I am different. I was different from the beginning, and I'm different now, because despite all the external changes I made to be more like my sisters, I remain me. And so much unhappiness (unknowingly) came from that. I was making decisions based on my sisters without any other justification (not saying this is their fault, certainly).
I think it's because I hate, and always have hated, being left out of things. Honestly, it is something that still gets me quickly upset over "nothing." When people are laughing, I have to know why. If I'm not let in on the joke, I am disappointed. But it has a deeper root. It brings back the feeling of my childhood, the feeling that I am living on the outside of a world.
I'll admit that sounds a little over-dramatic, but I am honestly telling you that in the deepest parts of my being, what I fear more that anything is being left alone, in an all-encompassing, terrifying, irreversible and uncontrollable sense of the word . I just wrote that now, without realizing it was true until the words were already there. But it's true. I will share with you a dream I've had since my childhood.

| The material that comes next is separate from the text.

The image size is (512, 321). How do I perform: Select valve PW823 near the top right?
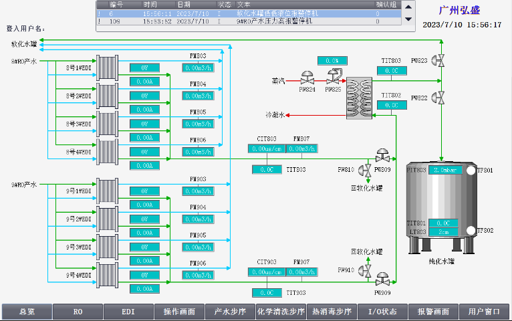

Now, realize something about me and dreams. I don't dream a lot, at least not ones that I can remember. And the ones that I do are often surreal, and totally weird. But there is one dream that stands out from all the rest, and it is the one dream that has recurred, at the very least, annually, for as long as I can remember.
The world- what's left of it- is dark. It is rocky and barren; a scene of desolation. I imagine it to be the end of the world. I am standing alone, in the bottom of a crater. And I'm calling. Not for my friends, not for my parents, but for my sisters. Calling for them, because they've left me behind somehow. My cries echo emptily in the still air.
.... oh, wonderful, this is going to make a great wedding toast when they all start getting married. Fits very neatly with the "I'm thankful you're moving out so I can have your room" story.
All joking aside, there is a tricky balance between being someone your sisters, and in the grander scheme the world as a whole, can stand, and being a person created of your own accord. I think it takes maturity to figure out, and is a scary time when you're at an age where approval is what your heart cries for more than anything else. (Gotta love those early teen years. Thank you Drake Middle School!)
And so I've realized I didn't know who I was because I hadn't accepted who I was. Without recognizing the me free from approval, influence, or regard from anyone else, I was literally blind to myself. I have to overcome that fear of being alone, and that irrational fear that if I am different, I will be left behind. (Because, ultimately (and as a bit of a tangent (wow, look at these triple parenthesis!)), when we love somebody, it is their differences from us that we are truly loving. The qualities we have in common with them we do not love because they have them, we love because we have them, and what we are loving is ourselves in them, as we all have that unfortunate tendency to love ourselves inordinately. Does that make sense?)
Now, every decision I make warrants a second look. Why I am doing this? Could it be that my failure to be consistent in something has to do with why I chose to do it in the first place?
Is my lack of consistency in this blog because I only chose to start it because it's what my sisters did? Do I really want to be doing this?
Honest answer- yes. But I need to take on reasons of my own. Because I want to share my love of God with other people. Because I want to ramble to the world, and pretend like the world is actually listening. Because it's what I do when it's 4:3o in the morning, and I can't sleep.
I see now that it's not what I do that's been bothering me, but rather, it's why I do it. And with acceptance of the fact, that yes, why thank you, I am different, I can rest easily. Though I am of a set of four, I am unique, and still have so much growing ahead of me.